I never throw out any plants, I just begin a new area to garden, so I conserve what I have and increase it. I wanted a traditional cottage garden, a garden where my grandmother would feel at home if she could visit. I am not opposed to grass and lawns but it isn't at the top of my gardening priorities; last year I extended the perimeter of the garden and I plan to enlarge the garden as long as I have surplus plants or go out and buy more. I am now thinking of islands; for instance, where I have the bird bath which also has hostas and a hydrangea beside it. As for plants, free or a gift is always best for adding to the garden; I like an anecdote, the human element, to go with a new plant.
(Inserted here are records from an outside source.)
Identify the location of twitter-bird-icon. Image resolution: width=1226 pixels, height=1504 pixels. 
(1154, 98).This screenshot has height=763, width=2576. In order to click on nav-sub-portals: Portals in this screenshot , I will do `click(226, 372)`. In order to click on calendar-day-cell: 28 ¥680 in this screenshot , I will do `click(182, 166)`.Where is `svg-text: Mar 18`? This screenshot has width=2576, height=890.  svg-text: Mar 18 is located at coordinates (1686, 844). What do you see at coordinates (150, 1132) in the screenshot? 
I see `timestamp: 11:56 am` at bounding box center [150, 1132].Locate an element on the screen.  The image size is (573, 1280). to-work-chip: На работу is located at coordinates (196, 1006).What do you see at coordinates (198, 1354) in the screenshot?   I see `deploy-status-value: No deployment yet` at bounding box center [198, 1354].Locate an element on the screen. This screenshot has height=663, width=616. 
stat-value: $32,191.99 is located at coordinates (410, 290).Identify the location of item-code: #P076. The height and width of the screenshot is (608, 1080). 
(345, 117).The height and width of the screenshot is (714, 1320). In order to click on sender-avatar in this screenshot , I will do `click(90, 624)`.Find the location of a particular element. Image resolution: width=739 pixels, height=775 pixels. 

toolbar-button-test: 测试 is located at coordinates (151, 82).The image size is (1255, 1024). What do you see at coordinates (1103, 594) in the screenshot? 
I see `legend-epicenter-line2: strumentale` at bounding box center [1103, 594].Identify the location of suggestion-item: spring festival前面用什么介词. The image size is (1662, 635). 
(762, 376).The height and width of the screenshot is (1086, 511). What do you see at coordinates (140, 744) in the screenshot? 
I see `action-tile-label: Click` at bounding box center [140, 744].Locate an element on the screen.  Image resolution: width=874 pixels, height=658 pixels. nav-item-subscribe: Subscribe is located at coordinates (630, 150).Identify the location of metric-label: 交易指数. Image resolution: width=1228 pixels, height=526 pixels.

A few years ago I found what might be hostas that I hadn't planted, a sumac appeared this year, and ground cover has migrated from a neighbour's yard. When I began this garden I decided to grow only perennial flowers, daisies, day lilies, irises, ornamental grass; I also have lilacs, raspberry canes, and roses left by the previous owner from twenty-five years ago. I have a few pots planted with annuals and I've had pots for many years; it's a good quick way to have a garden in places where otherwise there would be no garden. I like hanging baskets of flowers. I collect rain water and water and dead head flowers every day. Visiting gardens can be like looking at photos of someone's vacation, even I gave my mother's garden a more or less cursory visit, and she worked hard on that garden with plants that she had returned with from visiting relatives in Woodstock, ON; for instance, rhubarb from Ruth Laflare; now I wish I had some of her plants, they would mean a lot to me. This year has been exceptional, hot, rainy, and the garden has flourished. In the evening fire flies are everywhere, a few days ago the hummingbird moth appeared in the bee balm, honey bees in the cone flowers, big bumble bees and the occasional skunk passing through, and so on. And if you sit quietly there are birds in the bird bath, they have a great time splashing around, completely submerging themselves in water. When I open the gate I leave behind the noises of the street and I think to myself, this is like the Garden of Eden!